Excerpt from the self-help book, The Power of Habit by Charles Duhigg (Random House, 2012, pages 61 and 92).
The author uses a narrative style throughout much of this book to instruct on consciously changing habits from the point of view of real peoples's successful experiences in changing their own habits or the habits of others. In this excerpt, Duhigg tells how a football coach named Dungy found a way to turn a failing team into a winning team by developing a strategy by which to change the players' habits.
"Rather than creating new habits, Dungy was going to change players' old ones, and the secret to changing old habits was using what was already inside players' heads. Habits are a three-step loop--the cue, the routine, the reward--but Dungy only wanted to attack the middle step, the routines. He knew from experience that it was easier to convince someone to adopt a new behavior if there was something familiar at the beginning and end.
"His coaching strategy embodied an axiom, a Golden Rule of habit change that study after study has shown is among the most powerful tools for creating change: Dungy recognized that you can never truly extinguish bad habits.
"Rather, to change a habit, you must keep the old cue, and deliver the old reward, but insert a new routine.
"That's the rule: if you use the same cue, and provide the same reward, you can shift the routine and change the habit. Almost any behavior can be transformed if the cue and reward stay the same.
"The Golden Rule has influenced treatments for alcoholism, obesity, obsessive-compulsive disorders, and hundreds of other destructive behaviors, and understanding it can help anyone change their own habits. (Attempts to give up snacking, for instance, will often fail unless there's a new routine to satisfy old cues and reward urges. A smoker usually can't quit unless she finds some activity to replace cigarettes when her nicotine craving is triggered.)" (Page 61)
Duhigg concludes the story of coach Dungy by saying that he finally got hired to coach the Bucs NFL team, after being rejected by hiring committees four times prior to that. Dungy demonstrated the validity of his strategy by proving it in practice: he became the only coach in NFL history to lead a team to reach the play-offs in ten consecutive years, and the only African American coach to lead a team to win a Super Bowl.
Dungy nevertheless had trouble sustaining his team's success. He then offered a way to make the new habits enduring, according to Duhigg: "If we keep the same cue and the same reward, a new routine can be inserted, but that's not enough. For a habit to stay changed, people must believe change is possible, and most often, that belief only emerges with the help of a group." (Page 92) Find or create a support group or community that will help you stay away from the bad habit, such as nicotine or whatever. As far as I can see, an example of of this sort of activity may be the way vegetarians create social clubs or events like cooking groups or activities, recipe books and trade, new restaurants and so on. Eventually, a change to self-identity and group identity emerges. We are really talking about deliberately changing culture by renovating the old and building something new from within the old structure and belief system.

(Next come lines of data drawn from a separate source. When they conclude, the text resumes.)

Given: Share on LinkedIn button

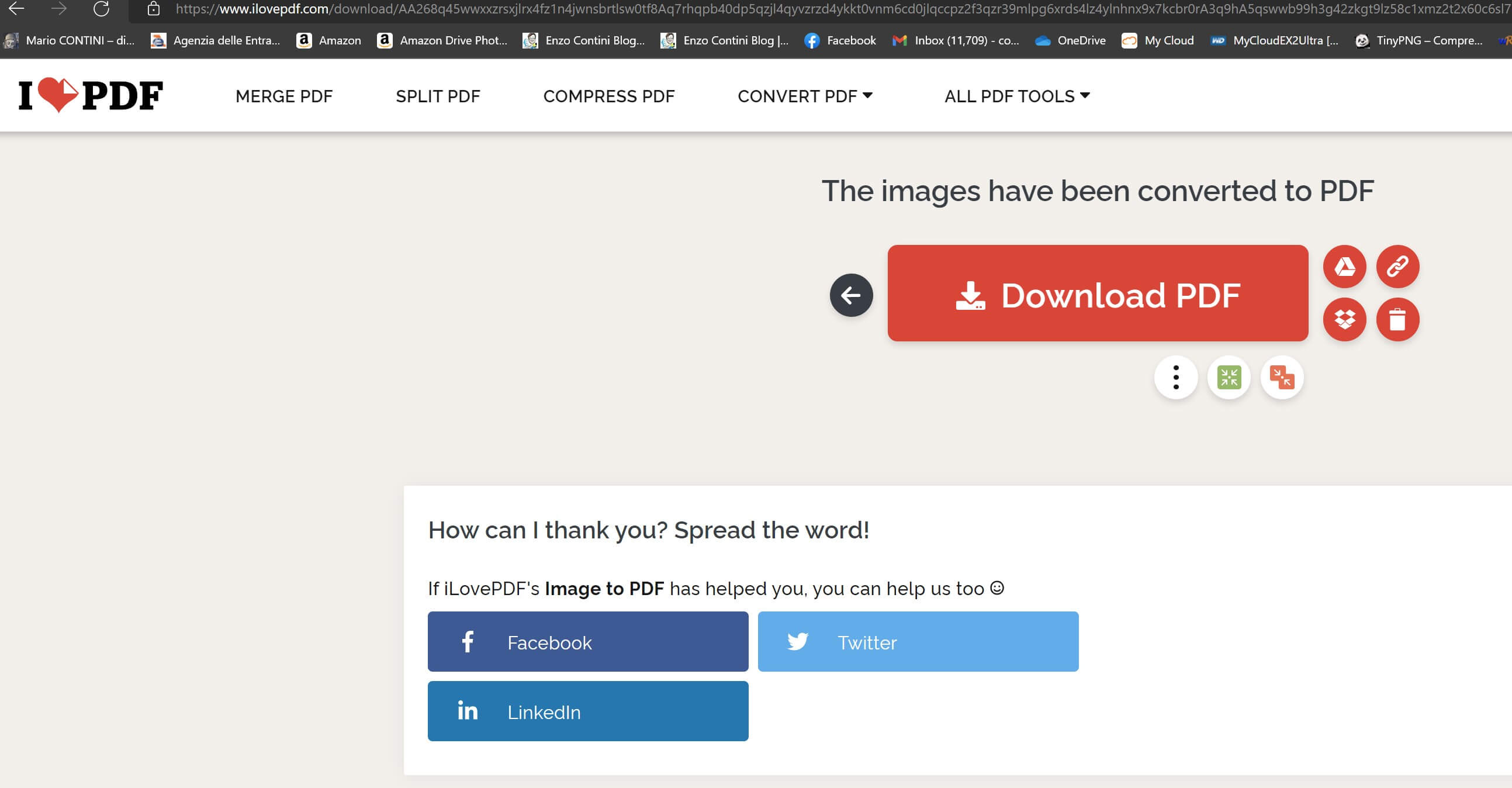Looking at the screenshot, I should click(587, 711).
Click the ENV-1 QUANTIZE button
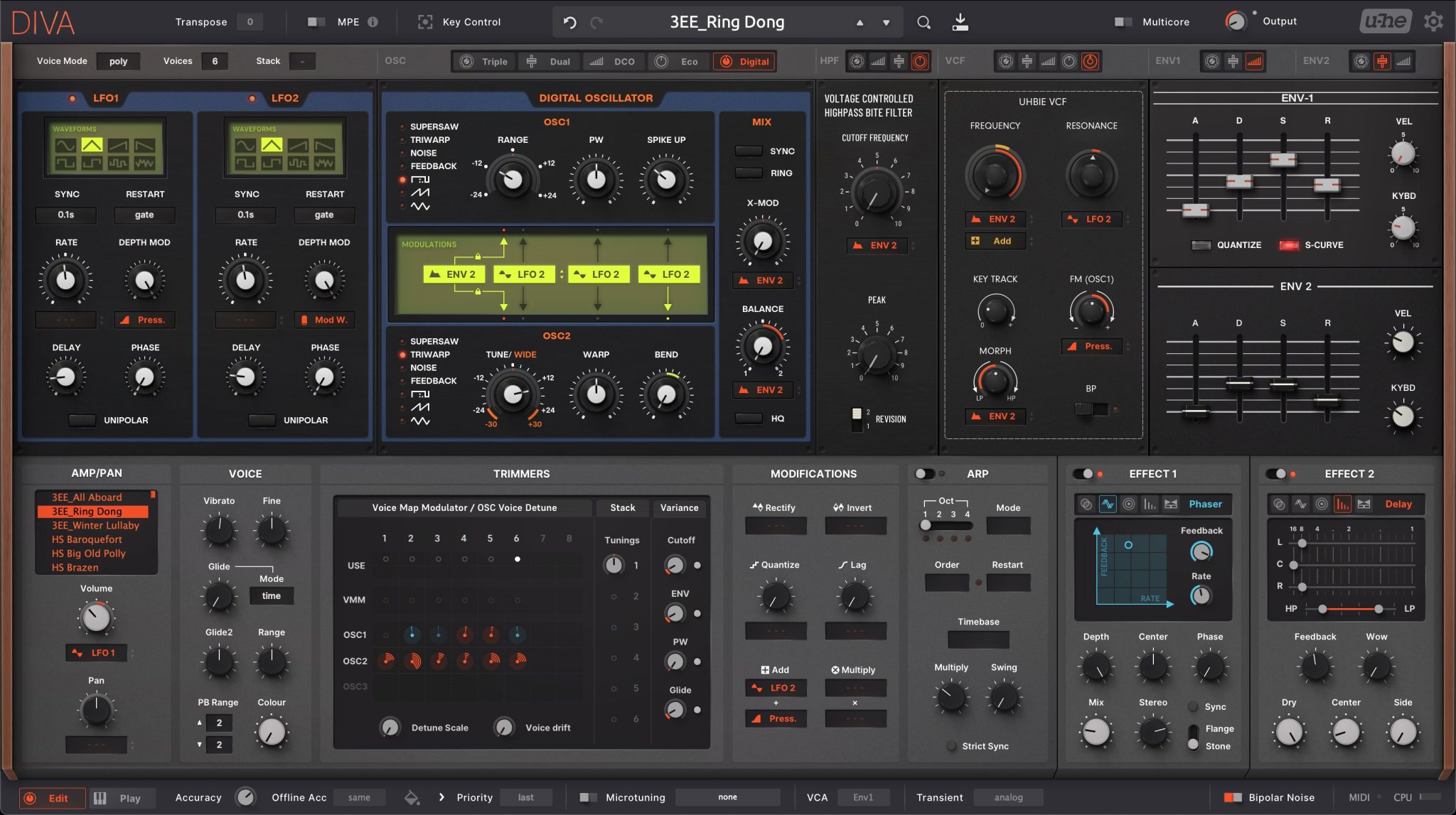 (x=1201, y=245)
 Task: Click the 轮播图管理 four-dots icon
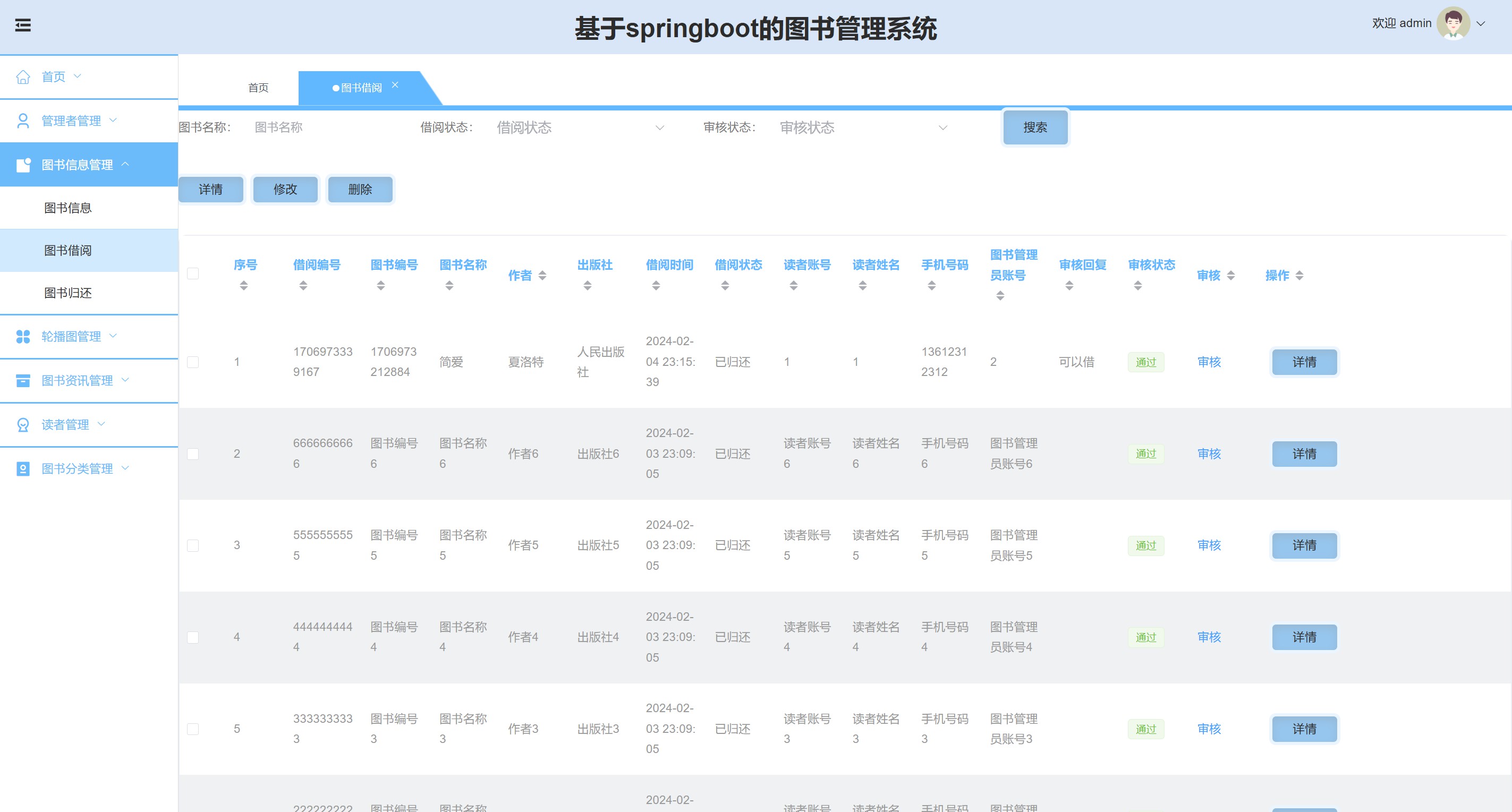pos(23,336)
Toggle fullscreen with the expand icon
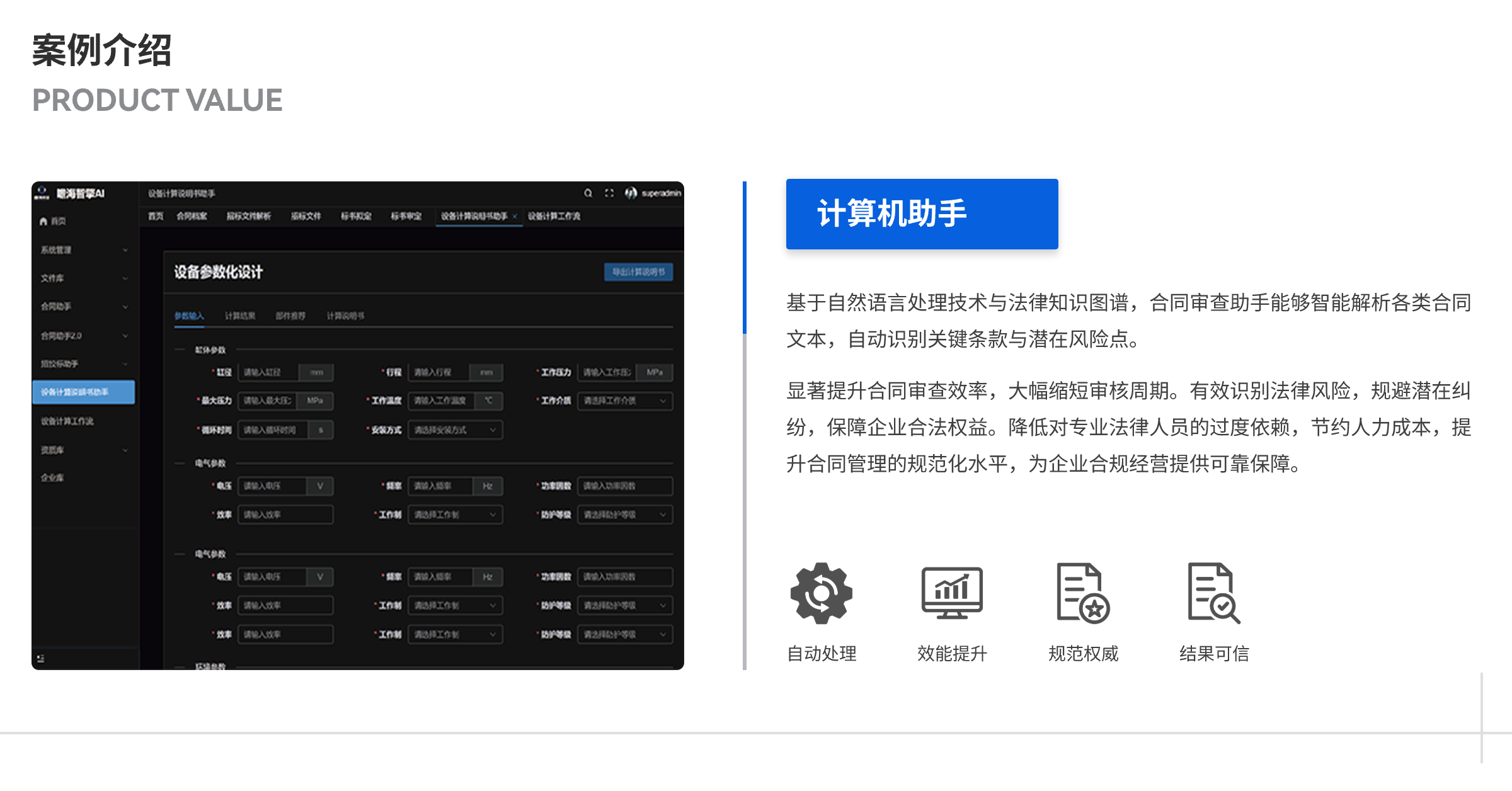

Duhigg's book advocates that not only individuals can change bad habits by following this strategy; he lays out a strategy for business and positive societal change as well. A community, then the larger society has to cultivate a new identity by changing habits, encouraging habit change and supporting those who wish to change their habits similarly. The collective motivation turns into a collective belief that change is happening and will transform society and endure.